### Raw data ###

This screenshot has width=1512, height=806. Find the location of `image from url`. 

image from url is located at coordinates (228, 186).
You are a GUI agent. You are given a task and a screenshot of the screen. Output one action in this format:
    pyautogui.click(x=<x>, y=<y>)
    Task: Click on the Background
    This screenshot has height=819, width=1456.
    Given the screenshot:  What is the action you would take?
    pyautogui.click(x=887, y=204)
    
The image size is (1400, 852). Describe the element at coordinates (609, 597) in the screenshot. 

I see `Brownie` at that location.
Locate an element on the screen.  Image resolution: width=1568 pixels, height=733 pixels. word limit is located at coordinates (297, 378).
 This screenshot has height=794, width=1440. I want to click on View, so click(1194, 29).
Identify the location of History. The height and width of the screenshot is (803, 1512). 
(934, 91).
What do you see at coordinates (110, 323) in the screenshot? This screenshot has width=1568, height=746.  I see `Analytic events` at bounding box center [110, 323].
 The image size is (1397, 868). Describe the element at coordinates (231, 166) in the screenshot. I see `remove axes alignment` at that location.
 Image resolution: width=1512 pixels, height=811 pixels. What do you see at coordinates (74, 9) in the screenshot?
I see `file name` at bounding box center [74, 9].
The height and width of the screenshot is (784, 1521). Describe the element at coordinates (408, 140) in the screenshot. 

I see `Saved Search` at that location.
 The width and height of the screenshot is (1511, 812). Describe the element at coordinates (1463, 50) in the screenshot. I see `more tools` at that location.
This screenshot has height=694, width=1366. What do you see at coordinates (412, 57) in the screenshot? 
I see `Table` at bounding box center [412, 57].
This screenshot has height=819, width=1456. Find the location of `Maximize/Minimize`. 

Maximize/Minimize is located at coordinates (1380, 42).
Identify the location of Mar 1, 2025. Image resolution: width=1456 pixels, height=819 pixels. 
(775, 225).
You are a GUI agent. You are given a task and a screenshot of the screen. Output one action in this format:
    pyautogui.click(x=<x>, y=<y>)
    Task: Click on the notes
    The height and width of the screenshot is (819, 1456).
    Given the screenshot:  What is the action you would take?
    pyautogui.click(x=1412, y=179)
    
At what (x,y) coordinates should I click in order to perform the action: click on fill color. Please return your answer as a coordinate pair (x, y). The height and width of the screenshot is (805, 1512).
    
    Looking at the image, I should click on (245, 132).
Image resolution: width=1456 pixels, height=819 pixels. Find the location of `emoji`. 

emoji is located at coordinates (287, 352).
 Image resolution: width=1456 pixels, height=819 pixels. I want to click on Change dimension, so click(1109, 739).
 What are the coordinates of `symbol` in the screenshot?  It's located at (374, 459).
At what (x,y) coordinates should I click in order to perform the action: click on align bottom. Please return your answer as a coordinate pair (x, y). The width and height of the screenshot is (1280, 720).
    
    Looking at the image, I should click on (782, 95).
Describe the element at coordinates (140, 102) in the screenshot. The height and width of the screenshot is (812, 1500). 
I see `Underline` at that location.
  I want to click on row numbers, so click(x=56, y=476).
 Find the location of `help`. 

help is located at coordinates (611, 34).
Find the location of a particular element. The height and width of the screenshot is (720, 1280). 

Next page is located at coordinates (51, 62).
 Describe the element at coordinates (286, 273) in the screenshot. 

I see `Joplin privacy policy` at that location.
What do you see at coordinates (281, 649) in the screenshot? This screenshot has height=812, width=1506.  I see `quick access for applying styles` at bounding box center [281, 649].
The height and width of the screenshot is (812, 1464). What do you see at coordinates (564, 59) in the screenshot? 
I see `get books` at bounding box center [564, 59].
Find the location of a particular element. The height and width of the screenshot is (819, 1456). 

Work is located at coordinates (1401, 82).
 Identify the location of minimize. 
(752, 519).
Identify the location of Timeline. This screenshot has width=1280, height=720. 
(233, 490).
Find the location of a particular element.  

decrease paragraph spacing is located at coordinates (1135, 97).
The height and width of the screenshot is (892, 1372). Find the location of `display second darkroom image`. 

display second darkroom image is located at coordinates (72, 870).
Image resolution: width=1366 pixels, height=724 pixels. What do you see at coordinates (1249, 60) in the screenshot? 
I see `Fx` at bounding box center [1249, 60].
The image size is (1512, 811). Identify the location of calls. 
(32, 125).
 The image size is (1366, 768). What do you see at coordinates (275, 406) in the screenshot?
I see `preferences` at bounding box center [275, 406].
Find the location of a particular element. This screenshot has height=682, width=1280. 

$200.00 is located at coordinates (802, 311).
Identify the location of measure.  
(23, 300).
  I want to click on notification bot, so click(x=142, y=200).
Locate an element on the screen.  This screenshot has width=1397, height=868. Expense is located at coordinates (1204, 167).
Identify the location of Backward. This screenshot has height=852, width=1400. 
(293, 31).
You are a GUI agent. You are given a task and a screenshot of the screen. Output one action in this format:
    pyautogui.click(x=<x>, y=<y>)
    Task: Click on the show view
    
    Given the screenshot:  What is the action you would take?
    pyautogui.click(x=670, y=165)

###

→ **Exercise brief**
Please write out all of the data above, keeping every line unchanged.

→ **Finished answer**
This screenshot has width=1512, height=806. Find the location of `image from url`. 

image from url is located at coordinates (228, 186).
You are a GUI agent. You are given a task and a screenshot of the screen. Output one action in this format:
    pyautogui.click(x=<x>, y=<y>)
    Task: Click on the Background
    This screenshot has height=819, width=1456.
    Given the screenshot:  What is the action you would take?
    pyautogui.click(x=887, y=204)
    
The image size is (1400, 852). Describe the element at coordinates (609, 597) in the screenshot. 

I see `Brownie` at that location.
Locate an element on the screen.  Image resolution: width=1568 pixels, height=733 pixels. word limit is located at coordinates (297, 378).
 This screenshot has height=794, width=1440. I want to click on View, so click(1194, 29).
Identify the location of History. The height and width of the screenshot is (803, 1512). 
(934, 91).
What do you see at coordinates (110, 323) in the screenshot? This screenshot has width=1568, height=746.  I see `Analytic events` at bounding box center [110, 323].
 The image size is (1397, 868). Describe the element at coordinates (231, 166) in the screenshot. I see `remove axes alignment` at that location.
 Image resolution: width=1512 pixels, height=811 pixels. What do you see at coordinates (74, 9) in the screenshot?
I see `file name` at bounding box center [74, 9].
The height and width of the screenshot is (784, 1521). Describe the element at coordinates (408, 140) in the screenshot. 

I see `Saved Search` at that location.
 The width and height of the screenshot is (1511, 812). Describe the element at coordinates (1463, 50) in the screenshot. I see `more tools` at that location.
This screenshot has height=694, width=1366. What do you see at coordinates (412, 57) in the screenshot? 
I see `Table` at bounding box center [412, 57].
This screenshot has height=819, width=1456. Find the location of `Maximize/Minimize`. 

Maximize/Minimize is located at coordinates (1380, 42).
Identify the location of Mar 1, 2025. Image resolution: width=1456 pixels, height=819 pixels. 
(775, 225).
You are a GUI agent. You are given a task and a screenshot of the screen. Output one action in this format:
    pyautogui.click(x=<x>, y=<y>)
    Task: Click on the notes
    The height and width of the screenshot is (819, 1456).
    Given the screenshot:  What is the action you would take?
    pyautogui.click(x=1412, y=179)
    
At what (x,y) coordinates should I click in order to perform the action: click on fill color. Please return your answer as a coordinate pair (x, y). The height and width of the screenshot is (805, 1512).
    
    Looking at the image, I should click on (245, 132).
Image resolution: width=1456 pixels, height=819 pixels. Find the location of `emoji`. 

emoji is located at coordinates (287, 352).
 Image resolution: width=1456 pixels, height=819 pixels. I want to click on Change dimension, so click(1109, 739).
 What are the coordinates of `symbol` in the screenshot?  It's located at (374, 459).
At what (x,y) coordinates should I click in order to perform the action: click on align bottom. Please return your answer as a coordinate pair (x, y). The width and height of the screenshot is (1280, 720).
    
    Looking at the image, I should click on (782, 95).
Describe the element at coordinates (140, 102) in the screenshot. The height and width of the screenshot is (812, 1500). 
I see `Underline` at that location.
  I want to click on row numbers, so click(x=56, y=476).
 Find the location of `help`. 

help is located at coordinates (611, 34).
Find the location of a particular element. The height and width of the screenshot is (720, 1280). 

Next page is located at coordinates (51, 62).
 Describe the element at coordinates (286, 273) in the screenshot. 

I see `Joplin privacy policy` at that location.
What do you see at coordinates (281, 649) in the screenshot? This screenshot has height=812, width=1506.  I see `quick access for applying styles` at bounding box center [281, 649].
The height and width of the screenshot is (812, 1464). What do you see at coordinates (564, 59) in the screenshot? 
I see `get books` at bounding box center [564, 59].
Find the location of a particular element. The height and width of the screenshot is (819, 1456). 

Work is located at coordinates (1401, 82).
 Identify the location of minimize. 
(752, 519).
Identify the location of Timeline. This screenshot has width=1280, height=720. 
(233, 490).
Find the location of a particular element.  

decrease paragraph spacing is located at coordinates (1135, 97).
The height and width of the screenshot is (892, 1372). Find the location of `display second darkroom image`. 

display second darkroom image is located at coordinates (72, 870).
Image resolution: width=1366 pixels, height=724 pixels. What do you see at coordinates (1249, 60) in the screenshot? 
I see `Fx` at bounding box center [1249, 60].
The image size is (1512, 811). Identify the location of calls. 
(32, 125).
 The image size is (1366, 768). What do you see at coordinates (275, 406) in the screenshot?
I see `preferences` at bounding box center [275, 406].
Find the location of a particular element. This screenshot has height=682, width=1280. 

$200.00 is located at coordinates (802, 311).
Identify the location of measure.  
(23, 300).
  I want to click on notification bot, so click(x=142, y=200).
Locate an element on the screen.  This screenshot has width=1397, height=868. Expense is located at coordinates (1204, 167).
Identify the location of Backward. This screenshot has height=852, width=1400. 
(293, 31).
You are a GUI agent. You are given a task and a screenshot of the screen. Output one action in this format:
    pyautogui.click(x=<x>, y=<y>)
    Task: Click on the show view
    
    Given the screenshot:  What is the action you would take?
    pyautogui.click(x=670, y=165)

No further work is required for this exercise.